Results: The urban area had the highest and the rural area had the lowest number of aquatic habitats that tested positive for Ae. albopictus larvae. Densities in the larval stages varied among the areas, but the urban area had almost two-fold higher densities in pupae and three-fold higher in adult populations compared with the suburban and rural areas. Larvae developed faster and the adult emergence rate was higher in the urban area than in suburban and rural areas. The survival time of adult mosquitoes was also longer in the urban area than it was in suburban and rural areas. Study regions, surface area, water depth, water clearance, surface type, and canopy coverage were important factors associated with the presence of Ae. albopictus larvae.

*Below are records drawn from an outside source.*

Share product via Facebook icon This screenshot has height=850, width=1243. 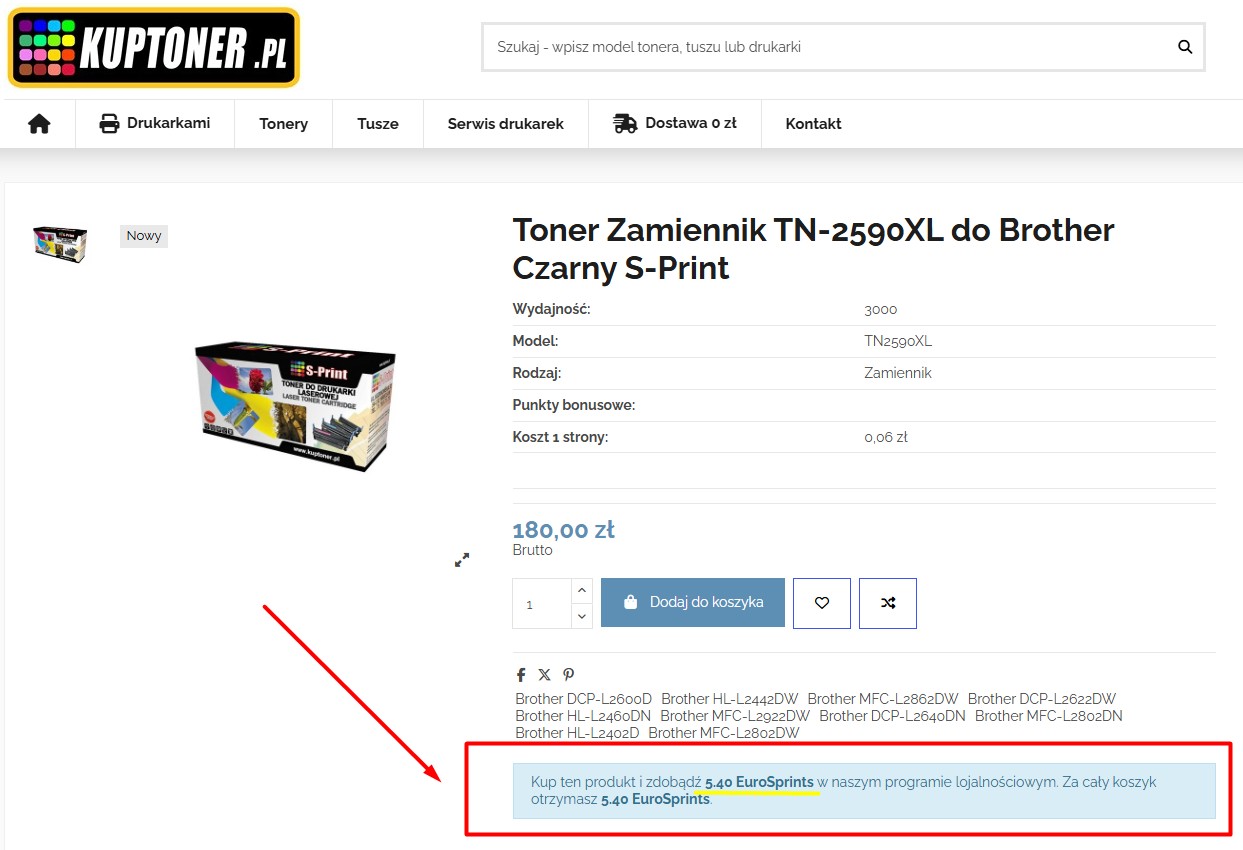521,675
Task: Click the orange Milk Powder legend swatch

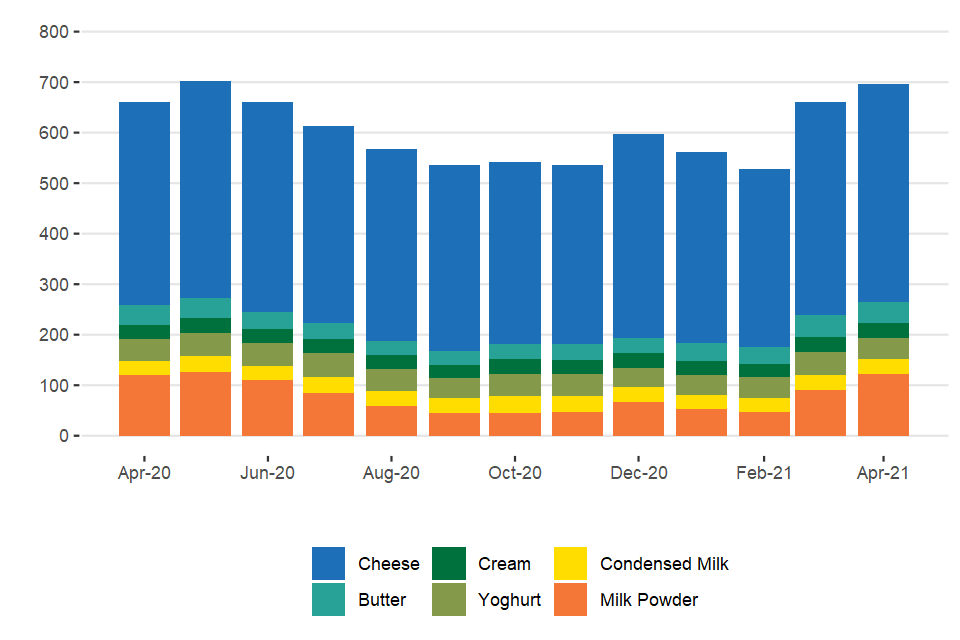Action: point(570,600)
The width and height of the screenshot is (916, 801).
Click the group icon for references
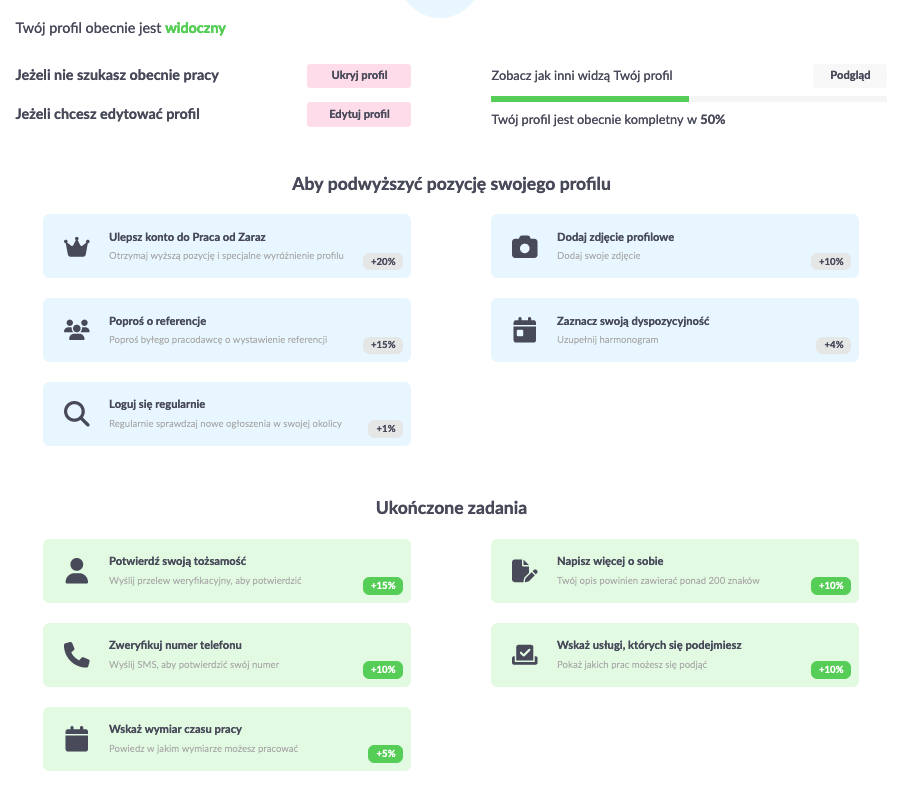[x=77, y=330]
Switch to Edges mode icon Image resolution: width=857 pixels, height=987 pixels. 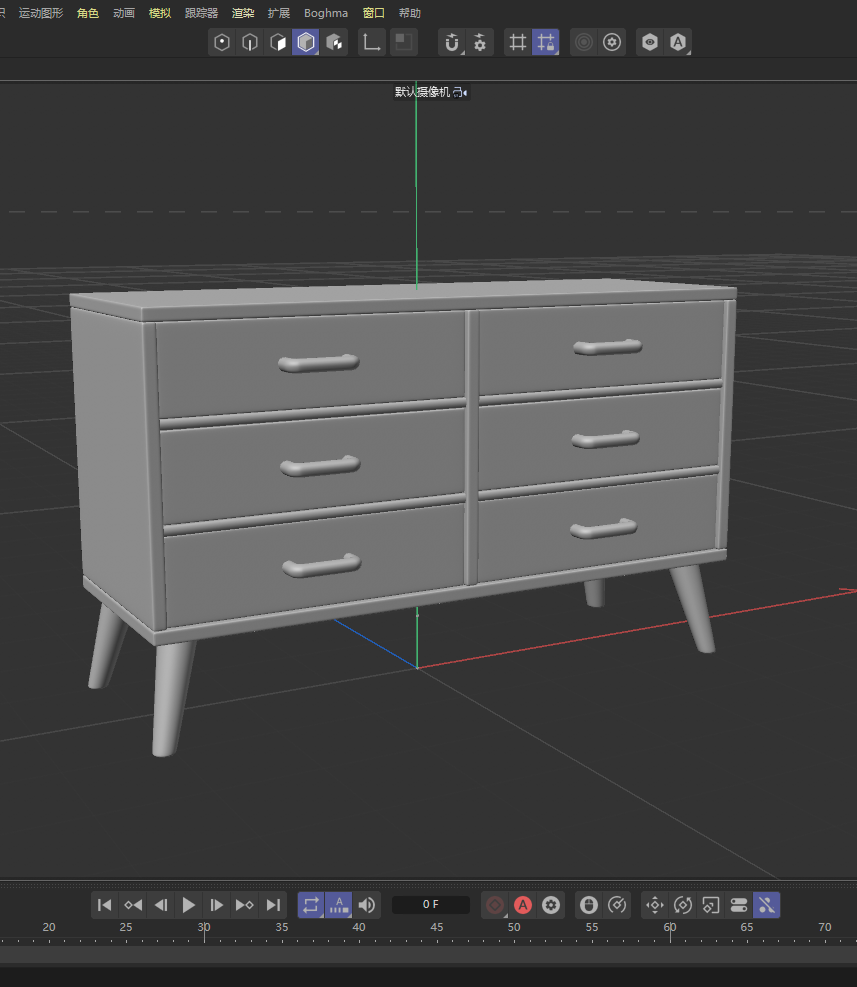250,42
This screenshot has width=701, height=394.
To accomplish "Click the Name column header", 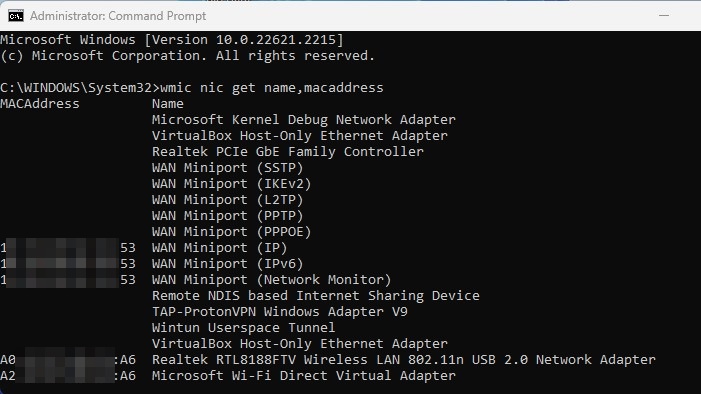I will 168,104.
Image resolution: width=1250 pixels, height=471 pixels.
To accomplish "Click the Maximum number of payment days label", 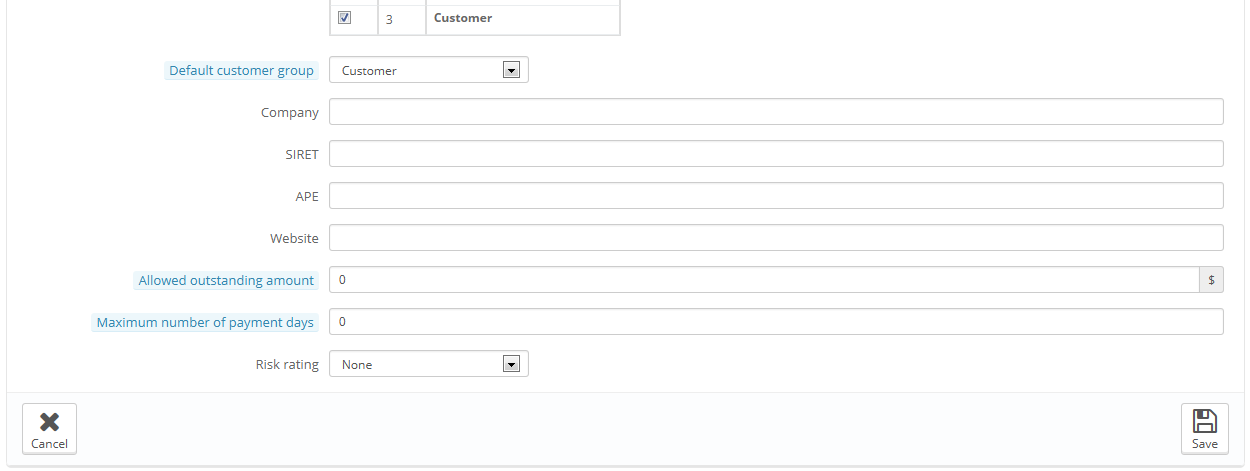I will pyautogui.click(x=205, y=322).
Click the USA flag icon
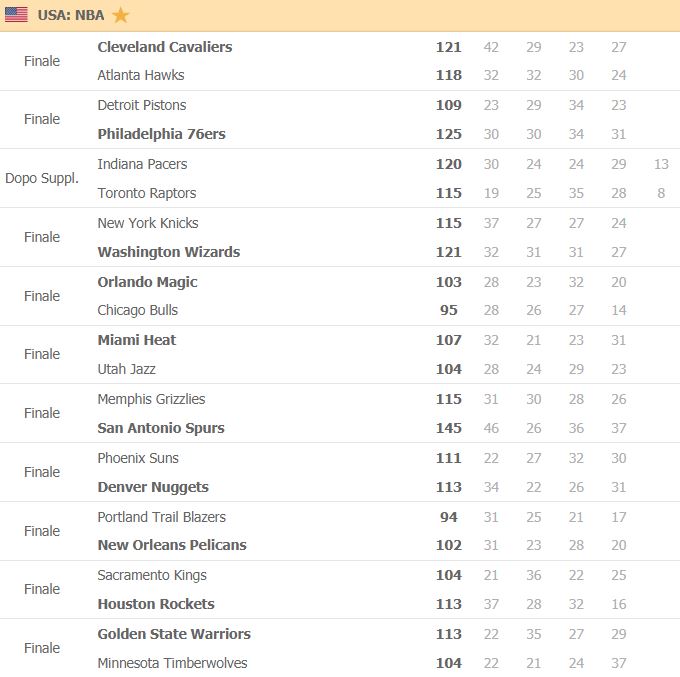This screenshot has width=680, height=677. tap(16, 14)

Conclusions: Urbanization substantially increased the density, larval development rate, and adult survival time of Ae. albopictus, which in turn potentially increased the vector capacity, and therefore, disease transmissibility. Mosquito ecology and its correlation with dengue virus transmission should be compared in different environmental settings.

Figure 1. Map of study areas in Guangzhou, Guangdong province, China.

The ecology study of Aedes albopictus was conducted in three areas. A: Rural, Dengcun in Conghua county, B: Suburban, Liangtian, in Baiyun district, C: Urban, Tonghe in Baiyun district.

Figure 2. Seasonal shifts in Ae. albopictus habitats in different areas.

Figure 3. Mean density of adult Aedes albopictus (adults/trap/night) in the three study sites from July to November.

Square root transformed data were used, and the 95% confidence interval is shown as a bar.

Figure 4. Survival rate and development time of Aedes albopictus larvae in urban, suburban and rural areas.

A and B: survival rate; A: natural habitat; B: food supplement. C and D: development time; C: natural habitat; D: food supplement. Values are the mean ±95%CI.

Figure 5. Stage survival rate and stage development time of Aedes albopictus larvae in urban, suburban and rural areas.

A and B: stage survival rate; A: natural habitat; B: food supplement. C and D: stage development time; C: natural habitat; D: food supplement. Values are the mean ±95%CI.

Figure 6. Survivorship curve of adult Aedes albopictus in different seasons.

The left panel is for August to September, and the right panel is for October and November. The top panel (A and B) is for male, and the bottom panel (C and D) is for female.